- **MATERIAL TO PROCESS**:
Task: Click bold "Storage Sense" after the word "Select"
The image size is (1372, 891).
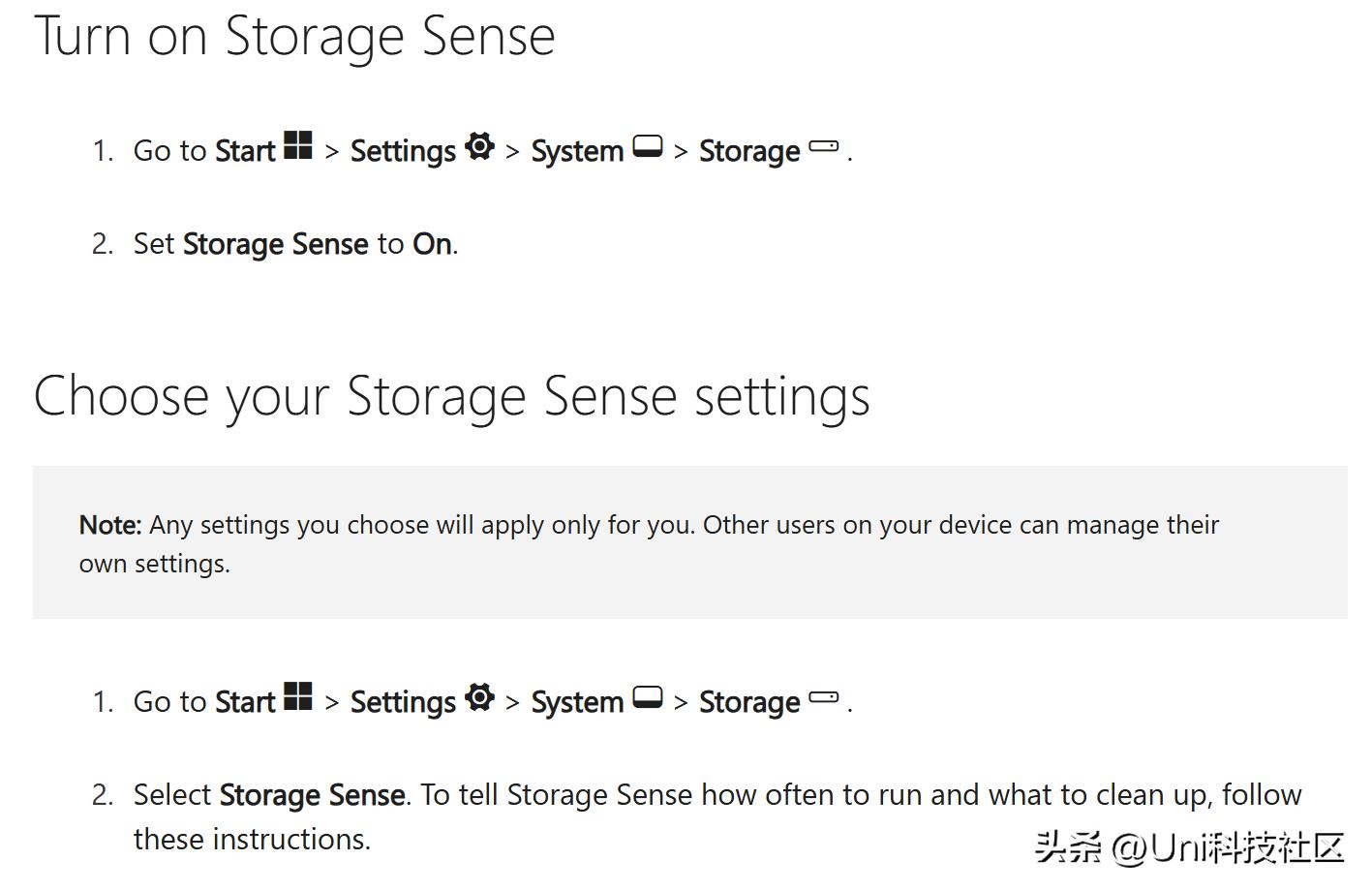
* * *
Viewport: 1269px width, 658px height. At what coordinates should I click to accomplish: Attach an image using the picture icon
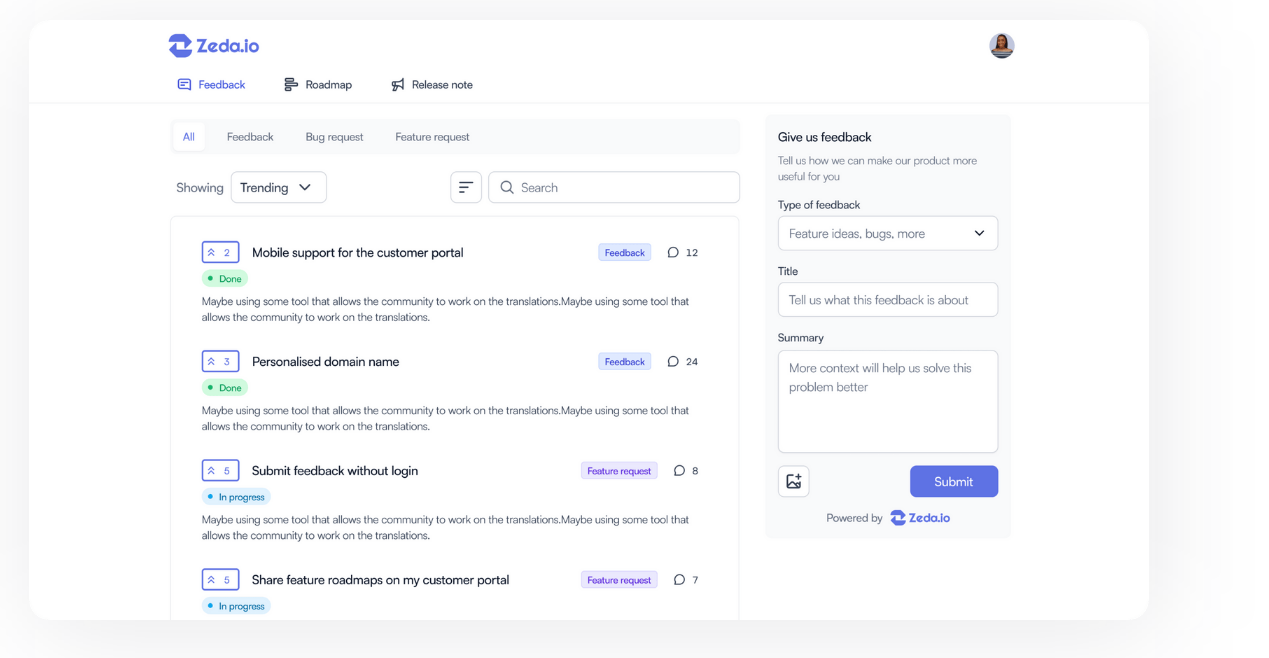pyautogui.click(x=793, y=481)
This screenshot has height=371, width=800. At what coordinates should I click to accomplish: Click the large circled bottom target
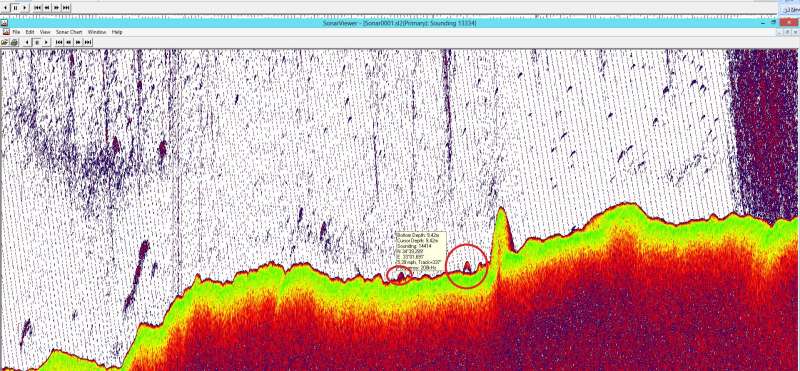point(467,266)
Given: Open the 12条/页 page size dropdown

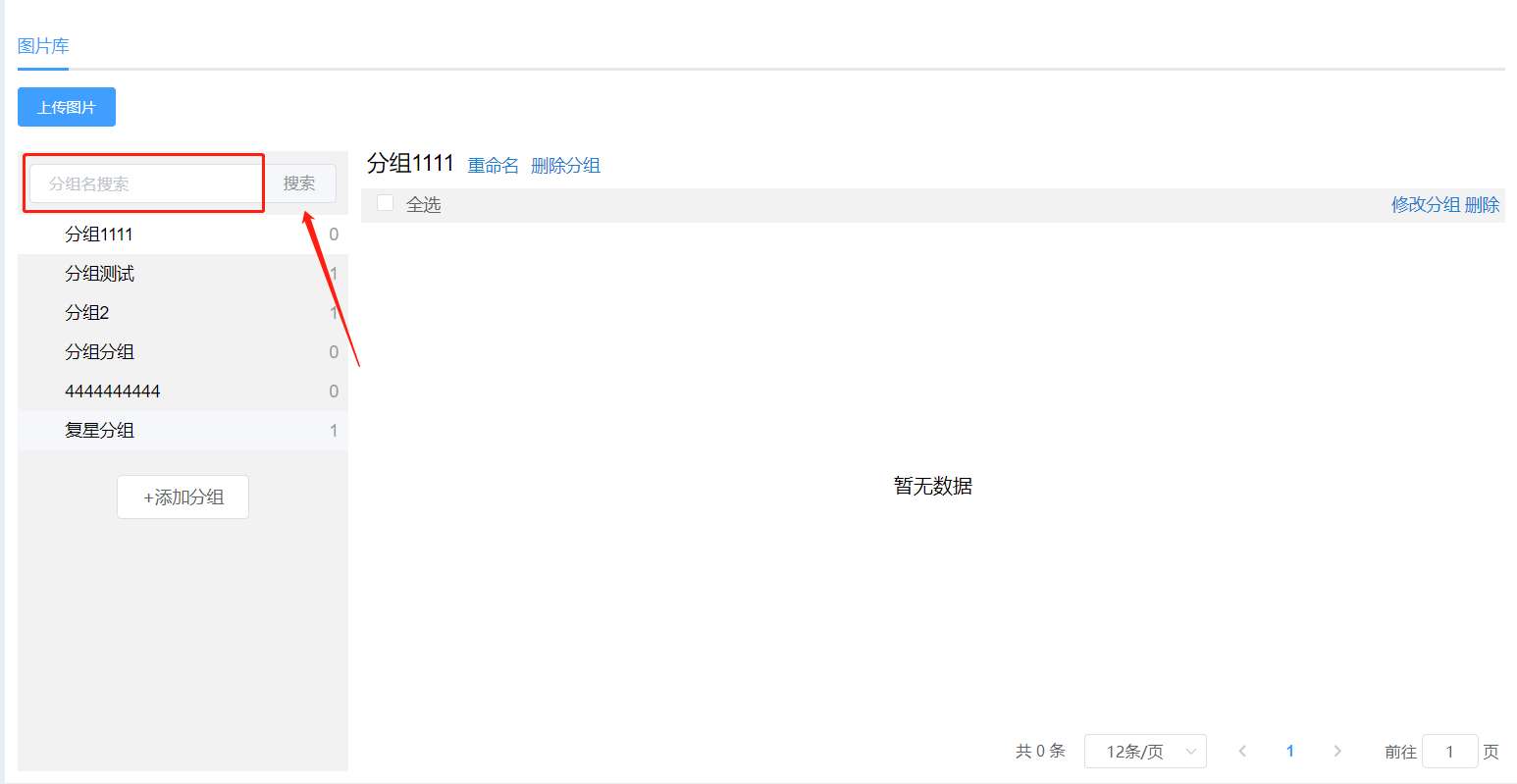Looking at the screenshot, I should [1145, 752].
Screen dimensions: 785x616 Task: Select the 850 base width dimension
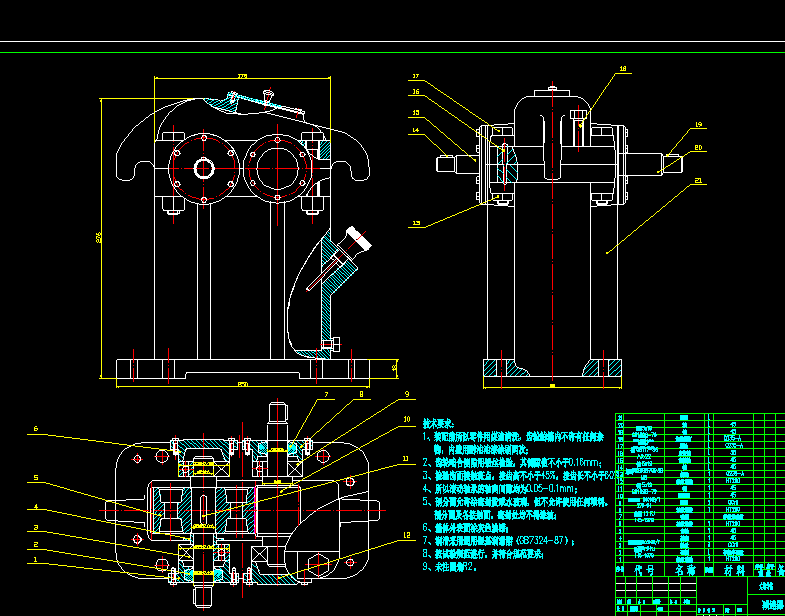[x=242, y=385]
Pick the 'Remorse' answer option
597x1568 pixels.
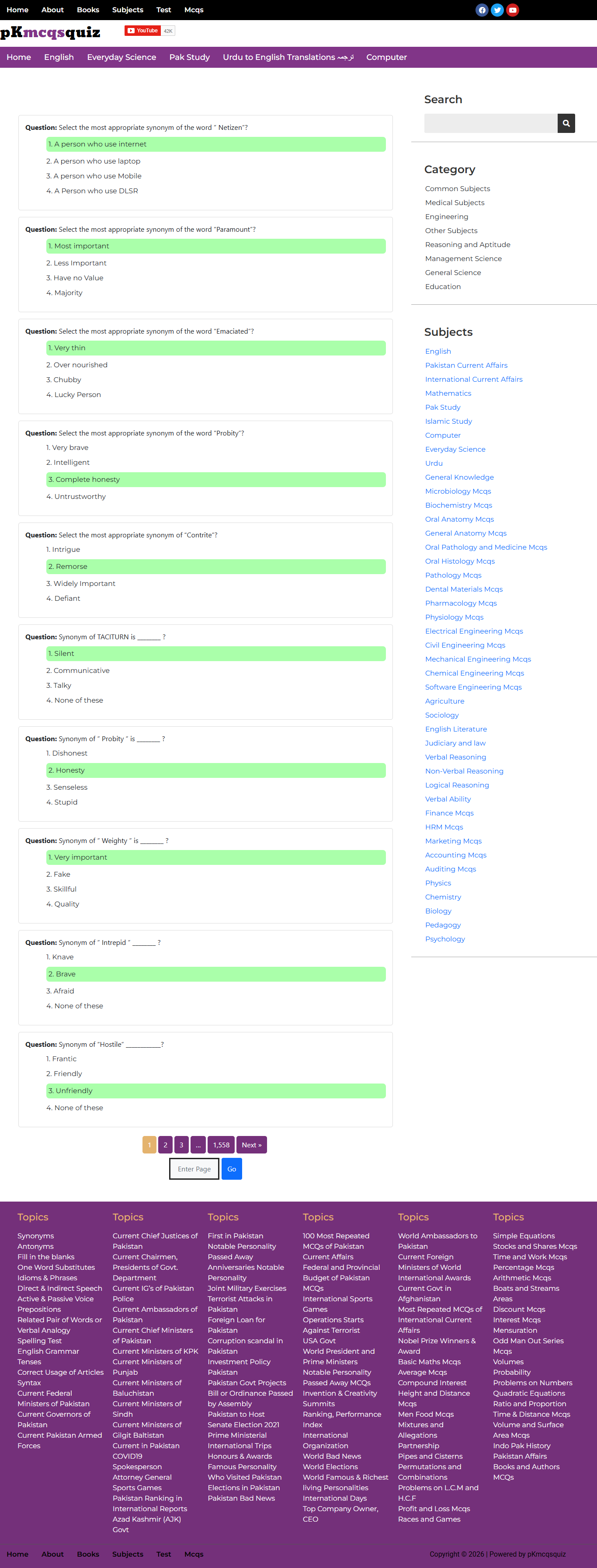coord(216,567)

- **INSTRUCTIONS TO FOLLOW**: Referring to the material above, set down exactly the lines between the line with "Task: Click bold" and the line with "The image size is (1372, 891).", inclusive, and no other lines.

- **TASK OUTPUT**:
Task: Click bold "Storage Sense" after the word "Select"
The image size is (1372, 891).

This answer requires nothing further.